思考の種まき講座《21》

国際演劇評論家協会(AICT)日本センターでは、毎月、座・高円寺で演劇講座を開催しております。6月の講座は、9月に開催予定のAICT国際シンポジウム『演劇とエコロジー』に向けて、登壇予定の赤坂憲雄さんと花崎攝さんをお招きします。


思考の種まき講座21
《演劇とエコロジー》
水/土/身体をめぐる思考
――人間中心主義を超えて――


パネリスト
赤坂憲雄(民俗学者、学習院大学教授)
花崎 攝(シアター・プラクティショナー、演劇デザインギルド)
司会=寺尾恵仁(北星学園大学専任講師・ドイツ演劇研究)



[日時]2023年6月17日(土)19:00~21:00
[会場]座・高円寺 けいこ場(地下3階)
[参加費]一般=500円(会員・学生=無料)*当日清算
[予約フォーム]https://forms.gle/aaMJWfnceTA7gzum7(予約優先)
[問合せ]aictjapan@gmail.com

主催:NPO法人劇場創造ネットワーク/座・高円寺
協力:国際演劇評論家協会[AICT]日本センター http://aict-iatc.jp/


私達の身体は、物質的な循環によって常にこの世界とつながっている。
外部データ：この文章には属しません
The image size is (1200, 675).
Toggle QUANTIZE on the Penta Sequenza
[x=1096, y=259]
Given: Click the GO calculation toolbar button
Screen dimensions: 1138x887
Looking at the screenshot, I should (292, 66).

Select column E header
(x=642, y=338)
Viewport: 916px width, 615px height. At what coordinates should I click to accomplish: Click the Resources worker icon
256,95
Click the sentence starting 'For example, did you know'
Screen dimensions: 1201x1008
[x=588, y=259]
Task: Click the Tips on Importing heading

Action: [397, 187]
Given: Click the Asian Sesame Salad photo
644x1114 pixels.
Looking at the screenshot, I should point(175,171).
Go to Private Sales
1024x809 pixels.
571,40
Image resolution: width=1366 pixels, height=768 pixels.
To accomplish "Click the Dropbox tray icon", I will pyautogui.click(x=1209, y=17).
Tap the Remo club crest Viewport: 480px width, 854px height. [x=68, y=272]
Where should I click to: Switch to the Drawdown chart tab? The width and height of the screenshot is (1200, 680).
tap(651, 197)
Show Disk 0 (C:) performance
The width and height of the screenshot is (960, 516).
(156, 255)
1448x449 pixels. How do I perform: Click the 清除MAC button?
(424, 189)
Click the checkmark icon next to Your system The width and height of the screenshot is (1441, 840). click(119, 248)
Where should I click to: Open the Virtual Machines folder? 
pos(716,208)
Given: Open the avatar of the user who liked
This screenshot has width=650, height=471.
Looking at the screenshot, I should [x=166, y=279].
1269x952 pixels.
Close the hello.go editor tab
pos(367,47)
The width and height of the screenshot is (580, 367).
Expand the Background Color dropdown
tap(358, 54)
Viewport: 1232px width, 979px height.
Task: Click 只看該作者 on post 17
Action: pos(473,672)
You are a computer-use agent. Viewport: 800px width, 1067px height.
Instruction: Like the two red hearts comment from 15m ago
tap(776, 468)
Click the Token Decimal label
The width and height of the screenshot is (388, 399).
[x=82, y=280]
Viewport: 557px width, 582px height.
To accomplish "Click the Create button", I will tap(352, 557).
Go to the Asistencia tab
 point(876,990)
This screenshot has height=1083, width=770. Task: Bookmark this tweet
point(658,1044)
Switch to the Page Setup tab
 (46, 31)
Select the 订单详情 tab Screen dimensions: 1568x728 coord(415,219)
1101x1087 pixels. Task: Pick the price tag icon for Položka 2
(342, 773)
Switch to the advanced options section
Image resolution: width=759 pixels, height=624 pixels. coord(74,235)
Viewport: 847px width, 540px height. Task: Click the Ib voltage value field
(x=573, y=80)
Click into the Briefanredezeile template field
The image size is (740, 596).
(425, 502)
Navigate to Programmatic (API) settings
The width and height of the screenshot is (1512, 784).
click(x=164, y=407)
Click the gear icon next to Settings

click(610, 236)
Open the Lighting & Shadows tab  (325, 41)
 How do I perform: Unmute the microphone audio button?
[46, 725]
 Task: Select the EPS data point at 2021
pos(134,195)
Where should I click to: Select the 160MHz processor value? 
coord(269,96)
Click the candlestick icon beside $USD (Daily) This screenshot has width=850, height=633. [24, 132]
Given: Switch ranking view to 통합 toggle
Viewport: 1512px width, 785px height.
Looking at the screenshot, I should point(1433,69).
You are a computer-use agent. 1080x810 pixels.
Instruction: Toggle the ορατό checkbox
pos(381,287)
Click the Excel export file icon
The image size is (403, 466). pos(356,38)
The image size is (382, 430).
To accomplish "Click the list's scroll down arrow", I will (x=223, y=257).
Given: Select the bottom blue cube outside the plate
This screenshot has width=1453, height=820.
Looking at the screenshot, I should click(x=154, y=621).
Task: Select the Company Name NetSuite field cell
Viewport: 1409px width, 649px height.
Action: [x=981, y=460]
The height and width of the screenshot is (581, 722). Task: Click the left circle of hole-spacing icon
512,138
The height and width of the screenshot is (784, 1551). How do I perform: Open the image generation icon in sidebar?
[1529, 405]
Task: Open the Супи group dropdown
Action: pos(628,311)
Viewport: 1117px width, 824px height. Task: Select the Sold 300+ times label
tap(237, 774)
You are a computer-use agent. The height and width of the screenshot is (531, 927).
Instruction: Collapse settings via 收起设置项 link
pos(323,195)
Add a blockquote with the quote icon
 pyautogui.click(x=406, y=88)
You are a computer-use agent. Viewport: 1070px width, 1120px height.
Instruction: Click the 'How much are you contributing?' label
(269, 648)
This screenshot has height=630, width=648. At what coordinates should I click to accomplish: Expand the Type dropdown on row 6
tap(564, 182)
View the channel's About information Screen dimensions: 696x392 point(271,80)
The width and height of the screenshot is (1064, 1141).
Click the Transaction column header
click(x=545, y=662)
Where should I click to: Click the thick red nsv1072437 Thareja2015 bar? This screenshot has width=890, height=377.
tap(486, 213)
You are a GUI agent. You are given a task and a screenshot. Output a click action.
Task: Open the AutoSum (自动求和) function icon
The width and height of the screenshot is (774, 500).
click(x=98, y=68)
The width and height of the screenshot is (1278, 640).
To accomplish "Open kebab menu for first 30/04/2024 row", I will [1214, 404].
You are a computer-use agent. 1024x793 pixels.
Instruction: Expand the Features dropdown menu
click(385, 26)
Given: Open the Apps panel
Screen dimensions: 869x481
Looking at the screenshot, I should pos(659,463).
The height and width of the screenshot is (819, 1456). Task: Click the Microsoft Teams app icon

自然を支配し、収奪する近代資本主義は、水や土や大気を通じて、私達自身の身体をも支配し、収奪する。気候変動による全世界的な災害が起きる時、私達自身の内なる自然もまた荒れ狂っているのかもしれない。「エコロジー」とは、自然という媒体を経由して、私達の身体と情動について問い直すための契機である。水や土といったエレメントは、私達人間(の表現)に何を与えてきたのか。気候危機によってあらゆる人間が当事者となることを求められる時、私達の身体には何が起こっているのか。演劇における想像と創造の可能性が、改めて問われている。


赤坂憲雄さん
東京都出身。学習院大学教授。専門は民俗学・日本文化論。東北学を掲げて、地域学の可能性を問いかけてきたが、東日本大震災を経て、東北学の第二ステージを求めるとともに、武蔵野学を探りはじめている。また、食べること・交わること・殺すことが交歓する風景に眼を凝らしている。主な著書に、『排除の現象学』『東北学/忘れられた東北』(岩波現代文庫)、『民俗知は可能か』(春秋社)、『性食考』『ナウシカ考』(岩波書店)、『奴隷と家畜』(青土社)、『災間に生かされて』(亜紀書房)ほか多数。

花崎 攝さん
早稲田大学卒業後、劇団黒テントに参加。ロンドン大学ゴールドスミス校で芸術学修士を取得。ワークショップ/プロジェクトの企画、進行、構成演出、俳優、講師など、現在は主に応用演劇の分野で活動している。主な仕事に、アジアのパフォーマーとの交流と創作を行うアジア・ミーツ・アジア(1998~)、水俣病患者と市民とのプロジェクト「水俣ば生きて」(2006)、平和構築のための「インドネシア・アチェの子どもたちのための演劇ワークショップ」(2006-09)、コーディリエラ地域(フィリピン)での環境教育プロジェクト(2014-21)、ドホーク(イラク)での平和構築プロジェクト(2022~)など。世田谷パブリックシアターでは継続的にコミュニティ・シアタープロジェクトを担当。障害のある人との活動も多数。日本大学芸術学部、武蔵野美術大学、立教大学で非常勤講師。